This happened yesterday.
We were coming back from swimming at his cousin's pool going back to their house when all of a sudden he tripped on an uneven pavement and fell straight down on his face. I was busy getting Emily out of the car seat when I heard him wailing. It took him some time to calm down but eventually he did. Most of the cuts were superficial except for the one over his left eye. There's a little gash but we were told (by a ER md friend) that he won't need stitches. He's been saying "ay-yah here" all night and this morning. Ay-yah means boo boo in Korean. It was especially sad when he first saw himself in the mirror last night and was so shocked to see himself so bruised up. His lower lips started to quiver and was on the verge of crying. Thankfully he composed himself and took his bath.

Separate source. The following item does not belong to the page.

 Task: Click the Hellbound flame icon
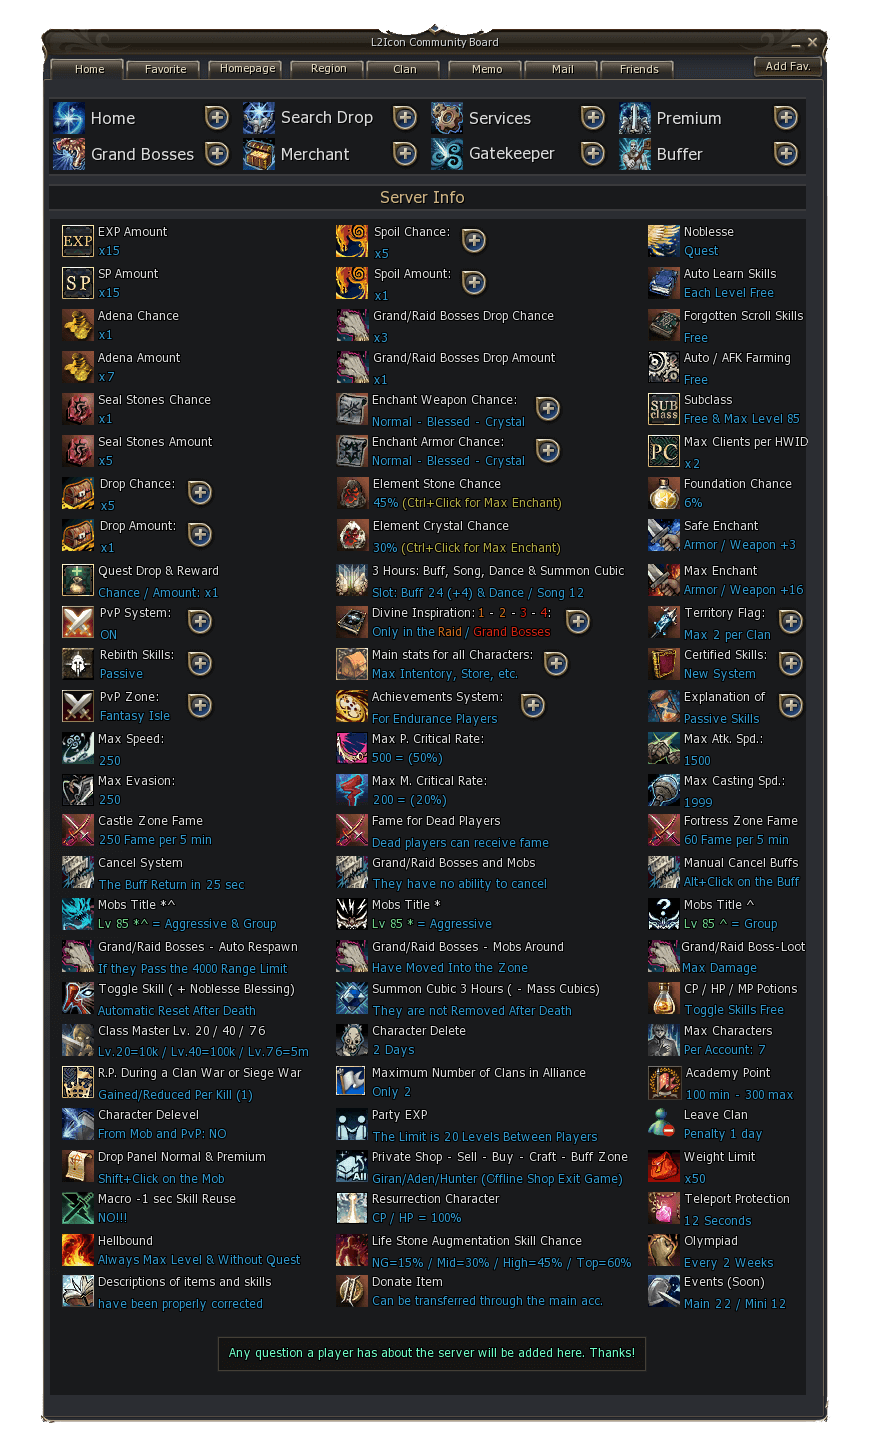78,1250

When I first saw his cuts (and many hours later) I was so upset/angry/sad for him. I'm still sad/upset but not as much. I really wanted to blame someone/something but I couldn't. I couldn't blame the Crocs, the uneven pavement, or Andrew running when he was so excited. I couldn't blame any one person but I couldn't because it really wasn't anyone's fault. Would blaming someone have helped? Maybe. I need to accept that this happened because Andrew is a 3 year old full of energy. These things happen. I need to accept that I can't protect him 24/7 even though I see him pretty much 24/7. I have to remember to trust Andrew in God's hands. He was a miracle baby (as all babies are) and I need to remember that God will continue to protect him. His cuts/bruises/swellings will go down and will eventually go away. Until then I will continue to baby him and let him have his Nick Jr. marathons.
1 comment:
it's heartbreaking to see your kids fall and hurt themselves. sounds like A was one tough cookie keeping himself so composed. hope all the scars healed perfectly!